▸ Given instruction
Copy out these records word for word, everything from the line with "Where should I click to: Click the BRANCH" down to the line with "Action: click(x=200, y=54)", including both of those lines.

▸ Dataset records
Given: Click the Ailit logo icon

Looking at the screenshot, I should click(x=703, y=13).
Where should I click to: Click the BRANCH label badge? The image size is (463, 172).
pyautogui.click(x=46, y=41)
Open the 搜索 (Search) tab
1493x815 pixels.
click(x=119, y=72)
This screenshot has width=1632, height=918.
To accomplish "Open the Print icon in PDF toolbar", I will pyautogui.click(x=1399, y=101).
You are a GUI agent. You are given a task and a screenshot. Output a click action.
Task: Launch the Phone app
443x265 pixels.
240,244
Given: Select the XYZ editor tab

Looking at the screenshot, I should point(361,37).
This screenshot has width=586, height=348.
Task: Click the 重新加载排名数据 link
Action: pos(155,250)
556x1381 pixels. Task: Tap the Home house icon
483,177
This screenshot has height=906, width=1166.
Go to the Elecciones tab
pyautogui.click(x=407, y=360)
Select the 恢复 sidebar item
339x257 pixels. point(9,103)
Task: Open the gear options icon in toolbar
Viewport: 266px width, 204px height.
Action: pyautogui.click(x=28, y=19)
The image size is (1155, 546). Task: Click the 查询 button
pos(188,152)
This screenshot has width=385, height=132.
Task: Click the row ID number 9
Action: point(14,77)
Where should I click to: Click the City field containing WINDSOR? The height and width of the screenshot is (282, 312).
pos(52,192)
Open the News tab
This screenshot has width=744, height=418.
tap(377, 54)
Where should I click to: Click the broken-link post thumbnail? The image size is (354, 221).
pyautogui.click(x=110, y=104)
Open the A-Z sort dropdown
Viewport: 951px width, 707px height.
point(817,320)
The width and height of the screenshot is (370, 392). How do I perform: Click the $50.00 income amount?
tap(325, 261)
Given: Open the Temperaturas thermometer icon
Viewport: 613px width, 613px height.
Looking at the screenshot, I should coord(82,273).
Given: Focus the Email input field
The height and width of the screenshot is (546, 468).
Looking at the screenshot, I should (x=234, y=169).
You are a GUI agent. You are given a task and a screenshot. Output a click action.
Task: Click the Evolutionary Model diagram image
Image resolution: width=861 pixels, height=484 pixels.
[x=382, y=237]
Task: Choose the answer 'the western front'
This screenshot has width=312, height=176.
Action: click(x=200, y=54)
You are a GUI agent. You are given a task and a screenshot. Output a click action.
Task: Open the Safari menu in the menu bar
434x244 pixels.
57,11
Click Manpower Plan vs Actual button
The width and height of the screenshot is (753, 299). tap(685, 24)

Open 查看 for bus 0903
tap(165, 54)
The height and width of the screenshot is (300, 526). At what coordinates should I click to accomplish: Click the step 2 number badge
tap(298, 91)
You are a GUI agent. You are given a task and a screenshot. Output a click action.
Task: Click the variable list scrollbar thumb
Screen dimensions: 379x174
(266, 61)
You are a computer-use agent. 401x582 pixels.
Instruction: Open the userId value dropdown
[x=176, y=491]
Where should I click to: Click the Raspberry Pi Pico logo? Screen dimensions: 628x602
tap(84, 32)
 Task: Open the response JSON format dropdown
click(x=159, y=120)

▸ Exercise output
Where should I click to: Click the BRANCH label badge? The image size is (463, 172).
pyautogui.click(x=46, y=41)
Open the 搜索 (Search) tab
1493x815 pixels.
click(x=119, y=72)
This screenshot has width=1632, height=918.
To accomplish "Open the Print icon in PDF toolbar", I will pyautogui.click(x=1399, y=101).
You are a GUI agent. You are given a task and a screenshot. Output a click action.
Task: Launch the Phone app
443x265 pixels.
240,244
Given: Select the XYZ editor tab

Looking at the screenshot, I should point(361,37).
This screenshot has width=586, height=348.
Task: Click the 重新加载排名数据 link
Action: pos(155,250)
556x1381 pixels. Task: Tap the Home house icon
483,177
This screenshot has height=906, width=1166.
Go to the Elecciones tab
pyautogui.click(x=407, y=360)
Select the 恢复 sidebar item
339x257 pixels. point(9,103)
Task: Open the gear options icon in toolbar
Viewport: 266px width, 204px height.
Action: pyautogui.click(x=28, y=19)
The image size is (1155, 546). Task: Click the 查询 button
pos(188,152)
This screenshot has width=385, height=132.
Task: Click the row ID number 9
Action: point(14,77)
Where should I click to: Click the City field containing WINDSOR? The height and width of the screenshot is (282, 312).
pos(52,192)
Open the News tab
This screenshot has width=744, height=418.
tap(377, 54)
Where should I click to: Click the broken-link post thumbnail? The image size is (354, 221).
pyautogui.click(x=110, y=104)
Open the A-Z sort dropdown
Viewport: 951px width, 707px height.
point(817,320)
The width and height of the screenshot is (370, 392). How do I perform: Click the $50.00 income amount?
tap(325, 261)
Given: Open the Temperaturas thermometer icon
Viewport: 613px width, 613px height.
Looking at the screenshot, I should coord(82,273).
Given: Focus the Email input field
The height and width of the screenshot is (546, 468).
Looking at the screenshot, I should (x=234, y=169).
You are a GUI agent. You are given a task and a screenshot. Output a click action.
Task: Click the Evolutionary Model diagram image
Image resolution: width=861 pixels, height=484 pixels.
[x=382, y=237]
Task: Choose the answer 'the western front'
This screenshot has width=312, height=176.
Action: click(x=200, y=54)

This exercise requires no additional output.